Getting Real: The Smarter, Faster, Easier Way to Build a Successful Web Application

37signals
2006·37signals

Source: https://basecamp.com/gettingreal

37signals' original book, released free in 2006, that codified the early philosophy of the company: small teams, short cycles, simple products, no meetings, shipped software over polished presentations.

The book predates Shape Up and is less systematic, but several of its arguments were ahead of their time and became mainstream — the distinction between features and overhead, the critique of requirements documents, the emphasis on real software over mockups.

For product direction it is a short, opinionated read; much of it has been absorbed into common practice without attribution.

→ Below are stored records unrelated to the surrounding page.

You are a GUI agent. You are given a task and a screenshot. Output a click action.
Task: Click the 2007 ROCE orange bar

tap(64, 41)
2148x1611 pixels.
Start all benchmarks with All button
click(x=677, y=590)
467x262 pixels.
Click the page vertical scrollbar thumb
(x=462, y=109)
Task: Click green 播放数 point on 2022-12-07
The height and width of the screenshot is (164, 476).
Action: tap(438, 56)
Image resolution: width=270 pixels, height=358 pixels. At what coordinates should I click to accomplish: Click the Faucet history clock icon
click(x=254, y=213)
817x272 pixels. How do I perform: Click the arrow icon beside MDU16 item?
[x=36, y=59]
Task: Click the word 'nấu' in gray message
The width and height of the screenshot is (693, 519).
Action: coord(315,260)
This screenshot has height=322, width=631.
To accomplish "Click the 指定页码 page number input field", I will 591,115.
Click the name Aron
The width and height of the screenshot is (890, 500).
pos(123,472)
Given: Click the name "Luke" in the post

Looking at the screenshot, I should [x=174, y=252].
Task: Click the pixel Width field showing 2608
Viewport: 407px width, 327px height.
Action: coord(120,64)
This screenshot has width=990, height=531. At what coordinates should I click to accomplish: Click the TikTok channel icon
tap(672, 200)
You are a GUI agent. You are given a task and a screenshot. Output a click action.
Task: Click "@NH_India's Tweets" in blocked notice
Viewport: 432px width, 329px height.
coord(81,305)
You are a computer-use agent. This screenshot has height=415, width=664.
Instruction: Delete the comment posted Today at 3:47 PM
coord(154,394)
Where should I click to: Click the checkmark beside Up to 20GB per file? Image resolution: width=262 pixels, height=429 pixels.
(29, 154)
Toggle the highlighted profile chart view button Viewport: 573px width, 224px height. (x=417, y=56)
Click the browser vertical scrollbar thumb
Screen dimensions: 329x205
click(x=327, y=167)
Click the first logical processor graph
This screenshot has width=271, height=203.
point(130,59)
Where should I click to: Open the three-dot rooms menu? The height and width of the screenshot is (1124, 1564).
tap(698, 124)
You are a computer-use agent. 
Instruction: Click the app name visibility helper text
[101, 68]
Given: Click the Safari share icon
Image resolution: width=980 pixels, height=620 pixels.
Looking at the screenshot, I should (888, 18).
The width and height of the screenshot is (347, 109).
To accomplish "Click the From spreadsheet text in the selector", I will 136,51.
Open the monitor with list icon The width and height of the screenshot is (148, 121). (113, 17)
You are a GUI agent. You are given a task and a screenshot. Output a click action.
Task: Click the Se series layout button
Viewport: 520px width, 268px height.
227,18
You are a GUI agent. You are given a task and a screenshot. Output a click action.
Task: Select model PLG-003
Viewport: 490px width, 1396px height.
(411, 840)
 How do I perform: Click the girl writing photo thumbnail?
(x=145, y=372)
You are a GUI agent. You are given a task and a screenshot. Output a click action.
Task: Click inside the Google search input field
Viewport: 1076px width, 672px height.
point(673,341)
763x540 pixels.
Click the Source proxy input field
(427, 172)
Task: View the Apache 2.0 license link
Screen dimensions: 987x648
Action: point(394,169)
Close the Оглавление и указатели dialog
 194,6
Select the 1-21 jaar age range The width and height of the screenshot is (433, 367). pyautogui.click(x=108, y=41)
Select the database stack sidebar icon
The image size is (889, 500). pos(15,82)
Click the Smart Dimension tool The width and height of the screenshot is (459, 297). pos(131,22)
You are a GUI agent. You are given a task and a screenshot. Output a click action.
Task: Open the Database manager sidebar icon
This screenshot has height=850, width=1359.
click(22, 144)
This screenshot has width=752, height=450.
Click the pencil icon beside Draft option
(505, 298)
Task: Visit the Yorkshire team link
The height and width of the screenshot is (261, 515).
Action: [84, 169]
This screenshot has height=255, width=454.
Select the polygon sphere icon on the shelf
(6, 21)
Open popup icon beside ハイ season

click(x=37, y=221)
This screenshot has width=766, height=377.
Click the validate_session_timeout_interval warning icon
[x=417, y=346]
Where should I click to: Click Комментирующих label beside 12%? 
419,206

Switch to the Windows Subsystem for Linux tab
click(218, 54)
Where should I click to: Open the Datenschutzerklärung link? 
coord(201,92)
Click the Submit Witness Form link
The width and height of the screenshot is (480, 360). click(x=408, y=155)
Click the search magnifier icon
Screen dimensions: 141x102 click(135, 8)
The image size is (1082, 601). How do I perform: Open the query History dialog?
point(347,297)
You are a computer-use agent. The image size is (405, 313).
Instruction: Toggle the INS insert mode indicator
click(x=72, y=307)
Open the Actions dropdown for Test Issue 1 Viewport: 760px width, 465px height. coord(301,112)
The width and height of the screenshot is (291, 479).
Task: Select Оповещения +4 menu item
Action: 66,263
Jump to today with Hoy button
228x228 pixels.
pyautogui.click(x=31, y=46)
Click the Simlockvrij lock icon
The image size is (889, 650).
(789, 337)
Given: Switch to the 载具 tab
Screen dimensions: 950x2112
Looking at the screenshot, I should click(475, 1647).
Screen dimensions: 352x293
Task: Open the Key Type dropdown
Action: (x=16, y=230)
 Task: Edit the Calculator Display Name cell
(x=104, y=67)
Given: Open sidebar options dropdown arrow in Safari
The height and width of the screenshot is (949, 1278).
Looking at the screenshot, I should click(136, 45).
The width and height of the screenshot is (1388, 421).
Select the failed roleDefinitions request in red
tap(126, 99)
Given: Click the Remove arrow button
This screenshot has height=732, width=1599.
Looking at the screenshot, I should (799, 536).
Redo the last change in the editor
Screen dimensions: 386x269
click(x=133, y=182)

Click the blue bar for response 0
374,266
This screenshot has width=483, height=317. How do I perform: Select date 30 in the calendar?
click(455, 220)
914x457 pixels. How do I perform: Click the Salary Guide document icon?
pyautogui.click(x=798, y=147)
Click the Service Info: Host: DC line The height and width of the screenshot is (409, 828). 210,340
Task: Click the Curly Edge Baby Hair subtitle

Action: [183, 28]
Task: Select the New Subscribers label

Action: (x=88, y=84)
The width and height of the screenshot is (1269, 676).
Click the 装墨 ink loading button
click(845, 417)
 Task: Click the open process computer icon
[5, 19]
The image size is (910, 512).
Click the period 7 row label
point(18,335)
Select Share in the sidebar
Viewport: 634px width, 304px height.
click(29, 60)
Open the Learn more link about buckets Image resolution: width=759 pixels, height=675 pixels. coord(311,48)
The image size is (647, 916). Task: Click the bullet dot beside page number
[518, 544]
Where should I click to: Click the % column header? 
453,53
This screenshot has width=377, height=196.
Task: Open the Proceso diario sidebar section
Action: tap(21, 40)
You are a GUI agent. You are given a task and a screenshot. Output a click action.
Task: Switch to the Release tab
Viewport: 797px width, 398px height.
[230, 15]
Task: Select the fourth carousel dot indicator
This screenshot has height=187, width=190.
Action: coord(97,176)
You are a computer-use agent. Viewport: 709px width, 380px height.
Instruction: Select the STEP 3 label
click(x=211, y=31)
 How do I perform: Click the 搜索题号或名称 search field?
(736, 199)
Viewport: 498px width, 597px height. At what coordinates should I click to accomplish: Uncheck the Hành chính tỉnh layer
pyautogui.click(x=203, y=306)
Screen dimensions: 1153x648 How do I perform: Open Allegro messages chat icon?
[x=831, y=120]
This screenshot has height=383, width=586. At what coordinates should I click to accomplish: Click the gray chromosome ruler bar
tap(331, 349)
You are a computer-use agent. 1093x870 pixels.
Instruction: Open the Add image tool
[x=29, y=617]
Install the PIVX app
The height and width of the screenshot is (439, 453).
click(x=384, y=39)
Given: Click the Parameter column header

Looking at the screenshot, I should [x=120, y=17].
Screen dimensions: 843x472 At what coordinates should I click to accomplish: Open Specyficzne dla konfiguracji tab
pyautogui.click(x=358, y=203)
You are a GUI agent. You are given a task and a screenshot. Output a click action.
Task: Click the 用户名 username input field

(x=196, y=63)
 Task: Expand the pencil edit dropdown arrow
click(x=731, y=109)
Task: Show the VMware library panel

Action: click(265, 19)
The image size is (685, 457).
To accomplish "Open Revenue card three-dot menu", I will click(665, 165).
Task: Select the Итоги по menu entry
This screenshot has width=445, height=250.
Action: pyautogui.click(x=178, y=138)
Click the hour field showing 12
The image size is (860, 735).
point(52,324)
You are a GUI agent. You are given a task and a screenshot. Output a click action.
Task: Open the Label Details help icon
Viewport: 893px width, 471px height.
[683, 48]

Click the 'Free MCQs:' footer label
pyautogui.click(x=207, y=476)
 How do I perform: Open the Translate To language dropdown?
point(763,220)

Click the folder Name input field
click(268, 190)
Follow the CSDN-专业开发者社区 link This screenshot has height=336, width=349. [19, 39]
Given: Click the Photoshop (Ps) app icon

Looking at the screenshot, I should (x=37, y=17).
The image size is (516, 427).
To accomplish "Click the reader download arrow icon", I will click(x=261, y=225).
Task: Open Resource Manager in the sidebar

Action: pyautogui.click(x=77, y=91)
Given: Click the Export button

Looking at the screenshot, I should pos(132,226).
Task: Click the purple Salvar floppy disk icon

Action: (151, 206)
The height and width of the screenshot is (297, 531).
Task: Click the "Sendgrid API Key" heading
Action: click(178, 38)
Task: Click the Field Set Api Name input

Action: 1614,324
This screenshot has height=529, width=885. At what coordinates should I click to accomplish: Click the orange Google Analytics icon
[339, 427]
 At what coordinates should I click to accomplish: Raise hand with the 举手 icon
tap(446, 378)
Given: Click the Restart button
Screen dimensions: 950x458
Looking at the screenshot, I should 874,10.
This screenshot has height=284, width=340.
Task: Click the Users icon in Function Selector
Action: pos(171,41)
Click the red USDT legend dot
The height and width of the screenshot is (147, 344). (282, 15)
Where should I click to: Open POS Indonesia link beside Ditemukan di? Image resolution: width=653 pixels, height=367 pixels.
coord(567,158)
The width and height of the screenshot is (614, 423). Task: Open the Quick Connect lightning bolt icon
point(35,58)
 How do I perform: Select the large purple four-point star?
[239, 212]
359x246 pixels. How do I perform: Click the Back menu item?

Use it as historical grounding for the contemporary 37signals output (Rework, Shape Up) that continues the argument in sharper form.

Central argument

37signals argues that building successful web applications requires radical reduction: fewer features, smaller teams, shorter cycles, and a relentless preference for shipped software over specifications, mockups, and process. The core thesis is that complexity is not a sign of seriousness but a source of failure — that constraints imposed by small teams and limited scope produce better products, not compromises. The book explicitly attacks the apparatus of traditional software development: requirements documents, meetings, feature requests, and the instinct to add rather than cut.

Critique

The book's central limitation is that its prescriptions are inseparable from its context: a small, bootstrapped, B2B SaaS company with a homogeneous founding team, no external stakeholders, and the luxury of treating opinionated reduction as a differentiator rather than a risk. For a CPO navigating a larger organization — with regulatory requirements, enterprise customers who contractually require documentation, or product portfolios with genuine interdependencies — the 'just ship it and ignore the rest' posture is not a strategy but an abdication. The book also conflates the discipline of scope management with a broader anti-process ideology that doesn't scale beyond the conditions that produced it.

Why it matters for product

For a product leader, the most durable argument in the book is the distinction between features as value and features as overhead — the idea that every addition to a product creates permanent maintenance, support, and cognitive cost that compounds invisibly until it dominates the roadmap. This reframes prioritization not as a question of what customers want, but as a question of what the organization can sustain, which is a more honest foundation for roadmap decisions under resource constraints. It also provides historical grounding for understanding why Shape Up's betting model and appetite-based scoping are not arbitrary — they are the systematized descendants of intuitions that 37signals had been operating on since 2006.